**To be done**
Copy out the material below line for line, with nothing added or left out.

>>>>>

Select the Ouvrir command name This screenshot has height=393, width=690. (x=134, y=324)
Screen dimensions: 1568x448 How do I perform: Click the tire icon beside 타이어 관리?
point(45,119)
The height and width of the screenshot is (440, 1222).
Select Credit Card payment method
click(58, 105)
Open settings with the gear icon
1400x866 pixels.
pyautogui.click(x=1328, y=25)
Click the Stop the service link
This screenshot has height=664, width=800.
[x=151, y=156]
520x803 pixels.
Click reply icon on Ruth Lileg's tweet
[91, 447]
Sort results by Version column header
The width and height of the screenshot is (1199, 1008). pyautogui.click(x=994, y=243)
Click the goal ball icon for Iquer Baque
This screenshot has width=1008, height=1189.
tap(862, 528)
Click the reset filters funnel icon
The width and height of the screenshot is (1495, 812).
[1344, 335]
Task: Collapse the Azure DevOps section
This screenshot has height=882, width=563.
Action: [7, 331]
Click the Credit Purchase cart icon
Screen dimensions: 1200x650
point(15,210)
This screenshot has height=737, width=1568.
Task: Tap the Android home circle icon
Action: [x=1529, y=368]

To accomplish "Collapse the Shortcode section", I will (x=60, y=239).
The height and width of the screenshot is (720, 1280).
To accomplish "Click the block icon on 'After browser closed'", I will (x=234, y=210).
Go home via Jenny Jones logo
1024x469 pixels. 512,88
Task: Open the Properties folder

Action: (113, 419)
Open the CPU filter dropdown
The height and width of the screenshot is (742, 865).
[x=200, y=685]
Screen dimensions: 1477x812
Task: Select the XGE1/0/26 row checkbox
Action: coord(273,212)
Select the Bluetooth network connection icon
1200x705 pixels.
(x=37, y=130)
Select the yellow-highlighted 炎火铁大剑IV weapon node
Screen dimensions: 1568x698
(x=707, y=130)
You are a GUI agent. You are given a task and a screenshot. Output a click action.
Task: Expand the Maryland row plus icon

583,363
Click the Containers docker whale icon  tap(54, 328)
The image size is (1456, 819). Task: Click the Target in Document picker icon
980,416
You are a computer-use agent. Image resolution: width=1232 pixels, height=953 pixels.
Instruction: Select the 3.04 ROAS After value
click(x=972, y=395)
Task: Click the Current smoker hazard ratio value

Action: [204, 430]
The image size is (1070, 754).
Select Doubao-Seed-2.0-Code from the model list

<<<<<

**The reply**
Select the Ouvrir command name This screenshot has height=393, width=690. (x=134, y=324)
Screen dimensions: 1568x448 How do I perform: Click the tire icon beside 타이어 관리?
point(45,119)
The height and width of the screenshot is (440, 1222).
Select Credit Card payment method
click(58, 105)
Open settings with the gear icon
1400x866 pixels.
pyautogui.click(x=1328, y=25)
Click the Stop the service link
This screenshot has height=664, width=800.
[x=151, y=156]
520x803 pixels.
Click reply icon on Ruth Lileg's tweet
[91, 447]
Sort results by Version column header
The width and height of the screenshot is (1199, 1008). pyautogui.click(x=994, y=243)
Click the goal ball icon for Iquer Baque
This screenshot has width=1008, height=1189.
tap(862, 528)
Click the reset filters funnel icon
The width and height of the screenshot is (1495, 812).
[1344, 335]
Task: Collapse the Azure DevOps section
This screenshot has height=882, width=563.
Action: [7, 331]
Click the Credit Purchase cart icon
Screen dimensions: 1200x650
point(15,210)
This screenshot has height=737, width=1568.
Task: Tap the Android home circle icon
Action: [x=1529, y=368]

To accomplish "Collapse the Shortcode section", I will (x=60, y=239).
The height and width of the screenshot is (720, 1280).
To accomplish "Click the block icon on 'After browser closed'", I will (x=234, y=210).
Go home via Jenny Jones logo
1024x469 pixels. 512,88
Task: Open the Properties folder

Action: (113, 419)
Open the CPU filter dropdown
The height and width of the screenshot is (742, 865).
[x=200, y=685]
Screen dimensions: 1477x812
Task: Select the XGE1/0/26 row checkbox
Action: coord(273,212)
Select the Bluetooth network connection icon
1200x705 pixels.
(x=37, y=130)
Select the yellow-highlighted 炎火铁大剑IV weapon node
Screen dimensions: 1568x698
(x=707, y=130)
You are a GUI agent. You are given a task and a screenshot. Output a click action.
Task: Expand the Maryland row plus icon

583,363
Click the Containers docker whale icon  tap(54, 328)
The image size is (1456, 819). Task: Click the Target in Document picker icon
980,416
You are a computer-use agent. Image resolution: width=1232 pixels, height=953 pixels.
Instruction: Select the 3.04 ROAS After value
click(x=972, y=395)
Task: Click the Current smoker hazard ratio value

Action: [204, 430]
The image size is (1070, 754).
Select Doubao-Seed-2.0-Code from the model list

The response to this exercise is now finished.